🤖 AI Summary
Text-to-image (TTI) diffusion models exhibit high visual fidelity but harbor implicit societal biases along sensitive attributes such as gender, race, and age. Existing debiasing approaches rely on manually curated or LLM-generated prompt sets, suffering from limited coverage and inability to uncover unforeseen bias-triggering prompts. This paper proposes Bias-Guided Prompt Search (BGPS), the first framework enabling interpretable, user-controllable, and high-coverage bias detection. BGPS leverages attribute classifiers to guide an LLM in searching for natural-language prompts—within a neutral prompt space—that maximally amplify bias. It jointly exploits internal TTI model representations and LLM-generated feedback, refining the search via decoding-level control. Evaluated on Stable Diffusion 1.5 and state-of-the-art debiased models, BGPS successfully uncovers diverse latent biases, significantly degrading fairness metrics while demonstrating superior prompt interpretability and search efficacy.
📝 Abstract
Text-to-image (TTI) diffusion models have achieved remarkable visual quality, yet they have been repeatedly shown to exhibit social biases across sensitive attributes such as gender, race and age. To mitigate these biases, existing approaches frequently depend on curated prompt datasets - either manually constructed or generated with large language models (LLMs) - as part of their training and/or evaluation procedures.

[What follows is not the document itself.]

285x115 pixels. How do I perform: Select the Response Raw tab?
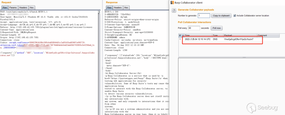click(x=109, y=8)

Beside the curation cost, this also risks overlooking unanticipated, less obvious prompts that trigger biased generation, even in models that have undergone debiasing. In this work, we introduce Bias-Guided Prompt Search (BGPS), a framework that automatically generates prompts that aim to maximize the presence of biases in the resulting images. BGPS comprises two components: (1) an LLM instructed to produce attribute-neutral prompts and (2) attribute classifiers acting on the TTI's internal representations that steer the decoding process of the LLM toward regions of the prompt space that amplify the image attributes of interest. We conduct extensive experiments on Stable Diffusion 1.5 and a state-of-the-art debiased model and discover an array of subtle and previously undocumented biases that severely deteriorate fairness metrics. Crucially, the discovered prompts are interpretable, i.e they may be entered by a typical user, quantitatively improving the perplexity metric compared to a prominent hard prompt optimization counterpart. Our findings uncover TTI vulnerabilities, while BGPS expands the bias search space and can act as a new evaluation tool for bias mitigation.